OBJECTIVE: To obtain the full-length coding sequence of the tree shrew β-amyloid precursor protein cleaving enzyme BACE1 and analyze its molecular characteristics, so as to provide a basis for the research on the mechanism of AD disease.
Methods: The total RNA of tree shrew brain and other organs was extracted, and the sequence obtained by RACE (rapid-amplification of cDNA ends) experiment was spliced with the intermediate sequence to obtain the full-length coding sequence of tree shrew BACE1. DNAMAN、MEGA 10.0.5、 Bioinformatics software such as PyMOL analyzes its sequence and molecular features.

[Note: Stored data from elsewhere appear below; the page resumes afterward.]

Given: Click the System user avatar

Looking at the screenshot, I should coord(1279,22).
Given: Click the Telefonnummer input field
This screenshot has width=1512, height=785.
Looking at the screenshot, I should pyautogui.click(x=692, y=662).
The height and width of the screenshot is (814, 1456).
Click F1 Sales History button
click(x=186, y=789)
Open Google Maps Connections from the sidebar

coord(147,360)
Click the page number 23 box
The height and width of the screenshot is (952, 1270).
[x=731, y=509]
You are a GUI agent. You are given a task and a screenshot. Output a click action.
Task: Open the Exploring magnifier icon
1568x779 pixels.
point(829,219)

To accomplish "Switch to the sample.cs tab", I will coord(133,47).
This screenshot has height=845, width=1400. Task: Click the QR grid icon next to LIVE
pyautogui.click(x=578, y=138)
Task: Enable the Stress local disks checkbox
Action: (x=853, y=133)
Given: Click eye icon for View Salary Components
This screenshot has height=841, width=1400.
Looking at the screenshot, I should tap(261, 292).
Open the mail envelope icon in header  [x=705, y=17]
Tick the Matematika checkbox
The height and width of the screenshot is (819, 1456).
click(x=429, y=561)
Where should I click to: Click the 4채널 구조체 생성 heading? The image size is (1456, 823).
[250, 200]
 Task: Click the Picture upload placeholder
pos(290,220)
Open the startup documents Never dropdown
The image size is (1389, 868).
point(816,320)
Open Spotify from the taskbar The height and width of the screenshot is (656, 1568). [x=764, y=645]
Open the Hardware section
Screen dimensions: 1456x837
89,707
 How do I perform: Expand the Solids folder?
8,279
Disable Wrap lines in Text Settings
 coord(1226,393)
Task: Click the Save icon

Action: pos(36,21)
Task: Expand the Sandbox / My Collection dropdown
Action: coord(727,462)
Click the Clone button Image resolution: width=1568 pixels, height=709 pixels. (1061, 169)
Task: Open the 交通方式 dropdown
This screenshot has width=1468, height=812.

Results: Tree shrew BACE1 was not only expressed in the brain tissue, but also expressed in peripheral tissues. The tree shrew BACE1 nucleic acid sequence and overall protein structure were highly similar to those of humans, and both tree shrew and human BACE1 proteins had a highly conserved intramembrane structure. The ACDL sorting endocytic motif of DXXLL has the same ectodomain, transmembrane domain and intracellular domain, but the tree shrew BACE1 protein has one less potential acetylation site than human, and the folded structure has a difference.
Conclusion: The complete coding sequence of BACE1 gene in tree shrew was obtained in this study, and the basic structure of its protein is basically similar to that of human, suggesting that tree shrew may be an ideal model for studying AD pathological changes or drug research.